There’s been a lot of ink spilled about what Generation Y is and is not, who it is, how it’s different from Gen X and The Boomers, and so on. Dealing at the generational level is always risky business because of the inherent generalizations at work.
Even so, I’d like to make a generalization that’s particularly of interest to me — not about the differences between periods in which we grew up in (& how they shape our world view), but about the similarities of age cohorts.
Simply put, people who pass through their twenties share a lot in common with all of the other 20-somethings of years past. They have a higher appetite for learning, or said in the language of older folks, a higher appetite for risk.
This is not news. The bullet points are rattled off all the time:
They have fewer responsibilities so they have much more time
They have less wealth, and less to lose, and fewer responsibilities that would be impacted by loss
They have less opportunity cost for trying something new because the thing they’re doing now isn’t providing tremendous material returns
They have more time to adjust course, re-start, learn anew
Ok, that’s the conventional wisdom. Feels really rational and economic, doesn’t it? It’s missing the I-don’t-live-in-a-box human aspects to it.
Social, Momentum
In my experience, people are much more social (part of and impacted by the folks around them, for better or worse) and also more prone to momentum (or lack thereof).

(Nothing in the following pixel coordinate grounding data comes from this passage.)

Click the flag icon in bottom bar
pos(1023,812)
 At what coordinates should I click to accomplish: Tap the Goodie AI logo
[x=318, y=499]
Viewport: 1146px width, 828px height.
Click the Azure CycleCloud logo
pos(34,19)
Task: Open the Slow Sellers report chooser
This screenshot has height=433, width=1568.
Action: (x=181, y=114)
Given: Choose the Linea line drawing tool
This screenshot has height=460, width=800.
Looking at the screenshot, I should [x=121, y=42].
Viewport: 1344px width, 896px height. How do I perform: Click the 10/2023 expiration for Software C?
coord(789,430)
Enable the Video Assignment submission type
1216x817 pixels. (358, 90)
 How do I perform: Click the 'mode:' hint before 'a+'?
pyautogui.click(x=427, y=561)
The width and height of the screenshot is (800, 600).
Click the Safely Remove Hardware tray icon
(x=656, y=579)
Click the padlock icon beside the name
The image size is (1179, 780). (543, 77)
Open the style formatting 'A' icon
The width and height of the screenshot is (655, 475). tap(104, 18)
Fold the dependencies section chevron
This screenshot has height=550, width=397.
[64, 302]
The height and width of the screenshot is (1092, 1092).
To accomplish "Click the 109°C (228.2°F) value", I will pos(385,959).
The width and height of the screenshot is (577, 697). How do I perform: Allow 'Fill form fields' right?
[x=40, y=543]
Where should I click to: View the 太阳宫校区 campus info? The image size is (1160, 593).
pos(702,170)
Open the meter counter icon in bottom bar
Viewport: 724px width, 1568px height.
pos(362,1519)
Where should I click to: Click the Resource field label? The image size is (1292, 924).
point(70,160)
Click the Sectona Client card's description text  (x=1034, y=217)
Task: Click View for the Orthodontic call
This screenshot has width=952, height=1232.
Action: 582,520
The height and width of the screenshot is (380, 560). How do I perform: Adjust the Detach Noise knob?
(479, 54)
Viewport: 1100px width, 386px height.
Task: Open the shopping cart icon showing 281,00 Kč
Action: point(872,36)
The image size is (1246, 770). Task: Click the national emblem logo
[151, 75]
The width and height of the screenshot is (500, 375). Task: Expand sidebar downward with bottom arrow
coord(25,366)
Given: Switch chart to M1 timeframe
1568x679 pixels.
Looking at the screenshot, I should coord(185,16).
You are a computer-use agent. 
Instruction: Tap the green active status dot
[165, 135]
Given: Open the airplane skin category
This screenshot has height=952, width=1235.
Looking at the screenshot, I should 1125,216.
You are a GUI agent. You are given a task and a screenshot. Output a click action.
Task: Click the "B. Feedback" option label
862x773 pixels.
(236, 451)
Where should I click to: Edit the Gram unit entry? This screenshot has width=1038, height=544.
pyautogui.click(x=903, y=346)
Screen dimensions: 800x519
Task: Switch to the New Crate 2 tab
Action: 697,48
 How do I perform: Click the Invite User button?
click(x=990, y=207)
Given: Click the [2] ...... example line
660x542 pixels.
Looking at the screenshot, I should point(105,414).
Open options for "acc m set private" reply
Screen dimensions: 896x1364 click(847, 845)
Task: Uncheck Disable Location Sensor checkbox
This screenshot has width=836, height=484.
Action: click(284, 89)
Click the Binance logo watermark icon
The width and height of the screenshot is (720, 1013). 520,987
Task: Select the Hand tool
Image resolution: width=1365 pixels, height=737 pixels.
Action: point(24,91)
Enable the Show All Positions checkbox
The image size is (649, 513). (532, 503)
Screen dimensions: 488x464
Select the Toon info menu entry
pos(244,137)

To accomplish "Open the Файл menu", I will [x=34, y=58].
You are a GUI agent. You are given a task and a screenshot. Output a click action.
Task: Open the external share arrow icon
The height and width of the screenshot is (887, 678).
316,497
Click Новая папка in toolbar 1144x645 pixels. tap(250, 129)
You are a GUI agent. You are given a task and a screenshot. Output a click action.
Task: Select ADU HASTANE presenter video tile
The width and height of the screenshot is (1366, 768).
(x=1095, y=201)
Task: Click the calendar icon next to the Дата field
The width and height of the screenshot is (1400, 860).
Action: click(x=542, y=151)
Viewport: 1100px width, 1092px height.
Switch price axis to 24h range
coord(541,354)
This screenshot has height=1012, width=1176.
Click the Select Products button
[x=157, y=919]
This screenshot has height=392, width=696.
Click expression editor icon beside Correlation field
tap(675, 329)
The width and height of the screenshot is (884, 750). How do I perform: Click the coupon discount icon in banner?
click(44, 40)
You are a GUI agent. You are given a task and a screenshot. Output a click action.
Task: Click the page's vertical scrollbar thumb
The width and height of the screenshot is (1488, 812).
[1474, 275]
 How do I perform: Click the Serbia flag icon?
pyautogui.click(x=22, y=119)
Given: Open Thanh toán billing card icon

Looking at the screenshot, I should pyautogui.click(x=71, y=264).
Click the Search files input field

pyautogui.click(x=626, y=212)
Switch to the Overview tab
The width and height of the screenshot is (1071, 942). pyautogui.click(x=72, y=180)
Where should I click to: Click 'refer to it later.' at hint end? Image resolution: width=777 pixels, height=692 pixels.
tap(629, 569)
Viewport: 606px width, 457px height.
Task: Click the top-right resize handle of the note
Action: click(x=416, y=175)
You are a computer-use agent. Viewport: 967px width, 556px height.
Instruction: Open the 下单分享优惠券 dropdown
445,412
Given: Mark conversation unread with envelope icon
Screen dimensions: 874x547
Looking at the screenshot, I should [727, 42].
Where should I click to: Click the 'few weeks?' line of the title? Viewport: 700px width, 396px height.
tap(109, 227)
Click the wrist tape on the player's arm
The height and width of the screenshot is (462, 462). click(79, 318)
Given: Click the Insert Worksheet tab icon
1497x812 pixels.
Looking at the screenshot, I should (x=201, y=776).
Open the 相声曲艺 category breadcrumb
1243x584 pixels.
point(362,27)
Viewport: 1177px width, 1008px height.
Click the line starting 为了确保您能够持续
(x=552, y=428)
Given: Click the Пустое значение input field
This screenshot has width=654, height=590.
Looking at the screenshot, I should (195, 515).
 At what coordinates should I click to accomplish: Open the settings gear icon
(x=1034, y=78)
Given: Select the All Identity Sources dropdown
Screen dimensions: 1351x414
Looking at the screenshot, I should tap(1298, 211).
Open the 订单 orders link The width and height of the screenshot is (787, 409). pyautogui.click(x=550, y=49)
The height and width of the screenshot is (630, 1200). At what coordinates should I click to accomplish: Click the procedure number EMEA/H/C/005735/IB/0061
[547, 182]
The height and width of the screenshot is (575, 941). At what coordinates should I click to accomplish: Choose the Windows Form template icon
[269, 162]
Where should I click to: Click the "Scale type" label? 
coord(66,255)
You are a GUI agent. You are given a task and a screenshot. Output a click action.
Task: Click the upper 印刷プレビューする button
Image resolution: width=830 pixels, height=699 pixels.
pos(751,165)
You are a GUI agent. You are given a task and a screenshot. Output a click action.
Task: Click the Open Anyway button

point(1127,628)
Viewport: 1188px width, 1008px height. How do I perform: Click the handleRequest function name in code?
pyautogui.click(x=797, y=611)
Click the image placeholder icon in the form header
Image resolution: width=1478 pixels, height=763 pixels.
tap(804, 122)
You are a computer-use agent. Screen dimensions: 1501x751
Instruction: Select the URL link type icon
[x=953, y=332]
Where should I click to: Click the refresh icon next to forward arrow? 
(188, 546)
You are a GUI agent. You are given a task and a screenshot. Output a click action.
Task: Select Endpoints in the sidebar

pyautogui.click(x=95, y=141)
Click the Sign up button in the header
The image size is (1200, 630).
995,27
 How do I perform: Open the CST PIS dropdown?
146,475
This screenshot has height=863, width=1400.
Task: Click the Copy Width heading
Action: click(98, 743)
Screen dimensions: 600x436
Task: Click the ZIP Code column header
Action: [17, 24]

I think it’s important to add in a few more likely reasons
They learn more because they’re recently practiced at learning, the fulfillment and sometimes rush it brings isn’t a memory out of reach, it’s a feeling that’s on hand
They’re more willing to ask for help; there are fewer hang-ups with “should have it all together by now” which leads to more iterations, and more learning from each one
They remember explicitly to have fun; instead of fun being a luxury now and again, it’s a must-have that’s top of mind (this one my friend Katie reminded me of recently, something she’s been doing while writing her book; she’s having fun in her job and it’s making a real impact on her life)
People in school, and people coming out of school and in their 20s, are at such a phenomenal moment. They’re steeped in learning (having just completed a hard core two decade primer), the joy of it is still coarsing through their veins, as is the craving of it, and now for the first time they have a 10x step up in freedom to explore whatever they so choose. It’s no surprise they unleash a blast of new on the world.
Some Old Dogs Love New Tricks, But Too Few
To be sure there are individuals at every age for whom the three social aspects of learning mentioned above are true (and I’d argue they’re the happier ones, or the “high performers”). However, as people turn the calendar, they on average grow less and less. Sometimes precipitously less.
Again, the common responses have become refrains:
They’d love to have more fun and grow more if taking responsibility seriously didn’t crowd out every minute of the day
That the same things that were fun just aren’t so fun after you’ve done them 1000 times
There’s more than a kernel of truth on both counts. But still I wonder, Really? I suspect one of the main reasons people quit growing is because they view it as optional, and once they slow doing it, they atrophy at it, then it becomes hard or even scary. Both the social and the momentum bits showing themselves again.
The Pepsi Stimulus Package
If the people who are learning and growing, led each year by young folks, weren’t refreshing the world, who would be? How would the world, or to get local, your neighbors and office mates, be different if more people at all ages kept growing like they were in their 20s?
I think it just might be a better place.
So yes, it’s a commercial for a drink with Bob Dylan and Wil.I.Am. But it adds another twist on the phrase “may you stay forever young.”